The Constitution says revenue-raising bills must originate in the House, and since the bill that became Obamacare was written in the Senate, House Republicans say that’s a problem.
Led by Rep. Trent Franks of Arizona, 40 members of the House have signed onto a lawsuit challenging the Affordable Care Act on the grounds that it violates the Origination Clause because it failed to originate in the correct house of Congress.
The lawsuit, filed by the Pacific Legal Foundation in Sacramento, Calif., is now before the U.S. Court of Appeals for the District of Columbia. A federal judge sided in June with the Obama administration’s defense of the sweeping health-insurance law.
“Given that an Origination Clause challenge against a taxing bill of this magnitude has never before been mounted, it is imperative that this Court not sanction the lower court’s superficial analysis of the Origination Clause,” said the House Republicans’ “friend-of-the-court” brief filed Nov. 8.
Despite its round-one loss, the case, Sissel v. U.S. Department of Health and Human Services is gaining interest among Obamacare critics who see it as the last best chance to overturn the massive health-care program in the courts.
“This support from members of the House is especially significant because PLF’s lawsuit defends the constitutional authority of the lower chamber, the legislative body that is closest to the people,” said Paul J. Beard II, the foundation’s principal attorney on the case.
The bill that became the Patient Protection and Affordable Care Act was originally a House bill giving housing tax credits to veterans, but the Senate deleted the language and substituted the 2,709-page health-care bill in a process known as “gut and amend.”
“If the Senate can introduce the largest tax increase in American history by simply peeling off the House number from a six-page unrelated bill which does not raise taxes and pasting it on the ’Senate Health Care Bill,’ and then claim with a straight face that the resulting bill originated in the House, in explicit contravention of the supreme law of the land, then the American ’rule of law’ has become no rule at all,” said the brief.
In her ruling against the lawsuit, District Court Judge Beryl A. Howell held that the ACA’s revenue-raising was “incidental” to its main purpose and thus was not a “bill for raising revenue” as described in the Origination Clause.

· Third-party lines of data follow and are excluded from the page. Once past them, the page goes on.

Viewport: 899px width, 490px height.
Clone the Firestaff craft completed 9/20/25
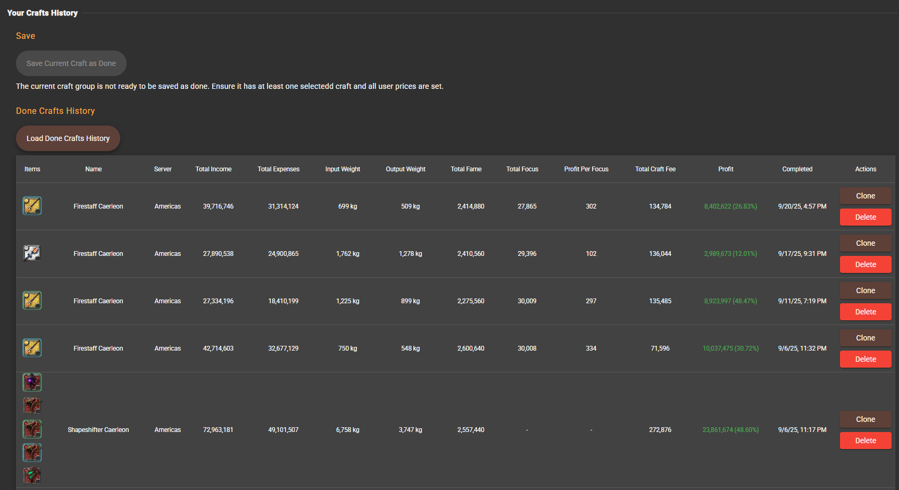865,196
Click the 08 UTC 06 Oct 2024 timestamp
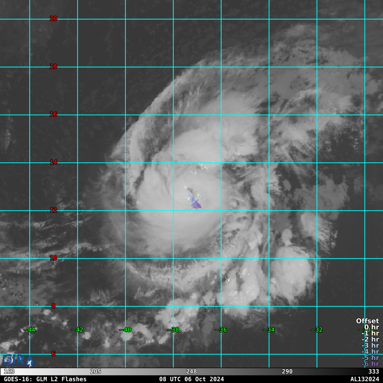Screen dimensions: 383x383 [x=192, y=379]
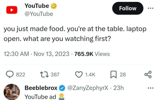Click the 23h reply timestamp

(119, 88)
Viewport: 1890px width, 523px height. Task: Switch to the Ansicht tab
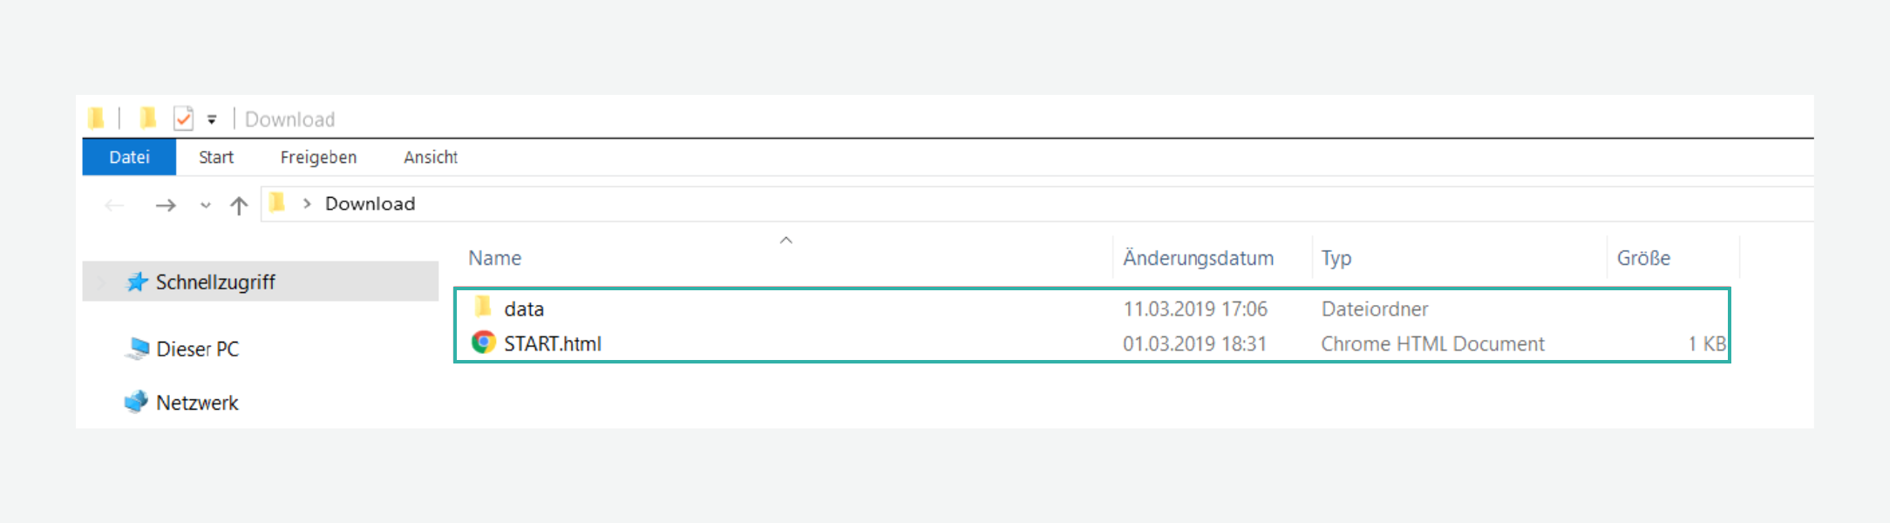pos(431,158)
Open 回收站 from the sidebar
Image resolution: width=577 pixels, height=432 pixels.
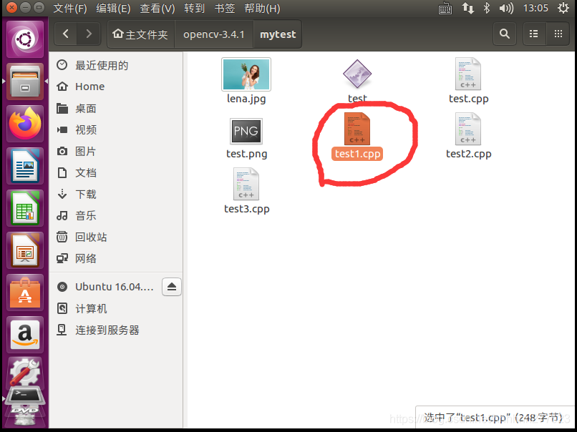pyautogui.click(x=90, y=237)
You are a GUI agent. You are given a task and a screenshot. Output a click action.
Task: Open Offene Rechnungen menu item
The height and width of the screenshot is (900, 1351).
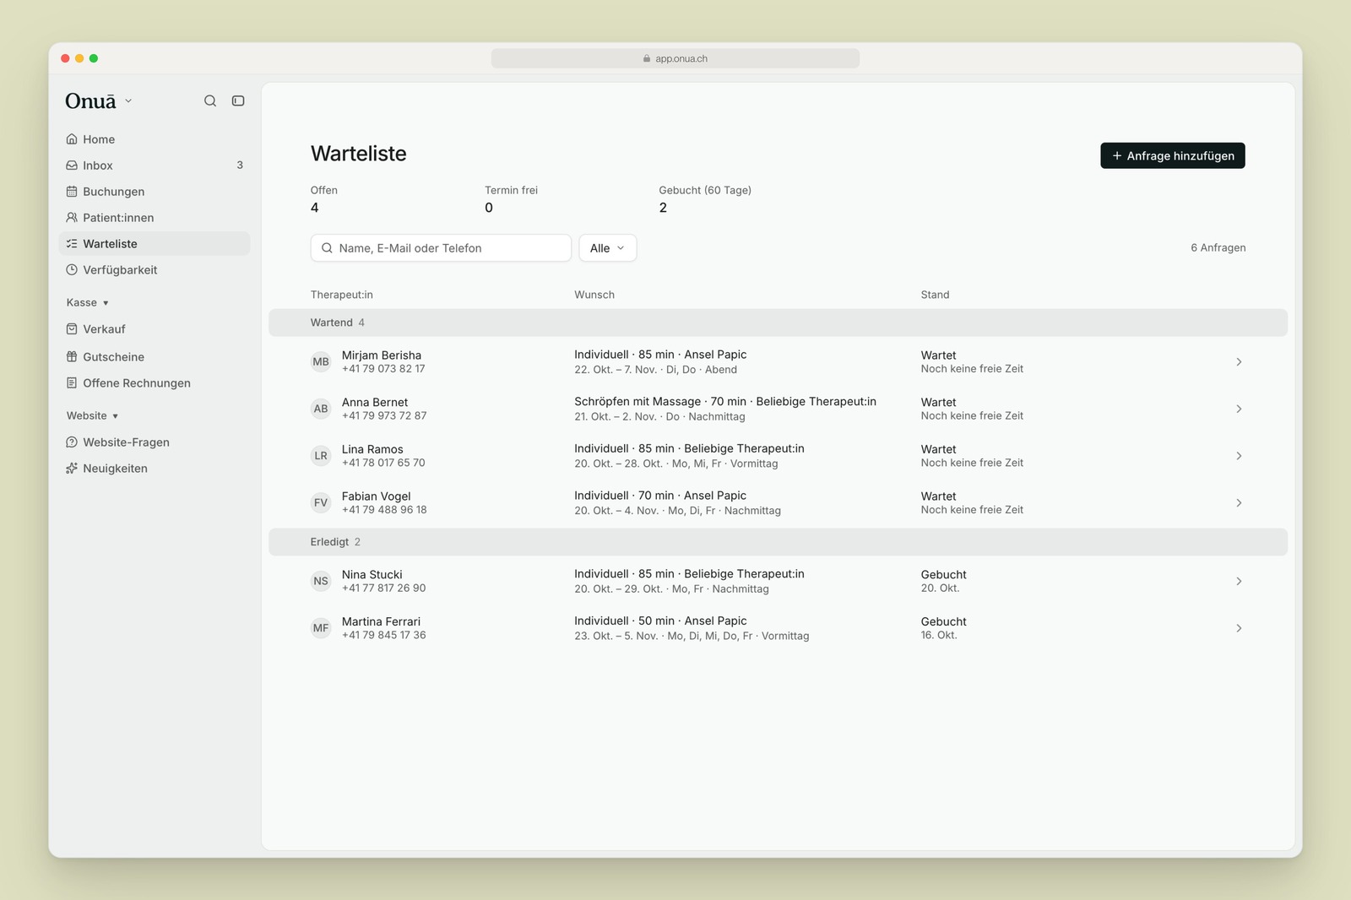pos(155,383)
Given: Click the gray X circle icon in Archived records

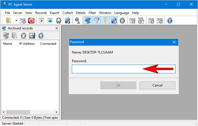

Judge Howell, appointed to the court by President Obama in 2010, also ruled that the Senate had merely amended a bill that began in the House.
In their brief, House Republicans disputed the judge’s reasoning, arguing the Senate Majority Leader Harry Reid’s sleight of hand in crafting the ACA was deliberately intended to bypass the House’s authority to originate revenue bills.
“What is most alarming and dangerous about this case, is that the senators knew exactly what they were doing in circumventing the Origination Clause,” said the brief. “As explained by Sen. Reid’s own ’Senior Health Counsel’: “[B]asically, we needed a non-controversial House revenue measure to proceed to, so that is why we used the Service Members Home Ownership Tax Act. It wasn’t more complicated than that.’”
An earlier Obamacare lawsuit, which challenged the law’s individual mandate, was rejected by the Supreme Court in June 2012. In the 5-4 majority opinion, Chief Justice John G. Roberts Jr. said the mandate was not a requirement to purchase insurance, but rather a tax.
“Since the 2010 elections, the people’s immediate representatives have voted some 40 times to repeal or defund the ACA, but the senators, who sit for six years unchallenged, have never agreed,” said the House Republicans’ brief. “The Framers’ exact fear of taxation without adequate representation has materialized due to the complete disregard of the mandates of the Origination Clause by the U.S. Senate.”
Mr. Franks, who is chairman of the Judiciary subcommittee on the Constitution and civil justice, in April introduced House Resolution 153, which says the ACA violates the Constitution because it did not originate in the House. The resolution has 53 co-sponsors.
The Justice Department is expected to file a response to the appeal before the end of the year.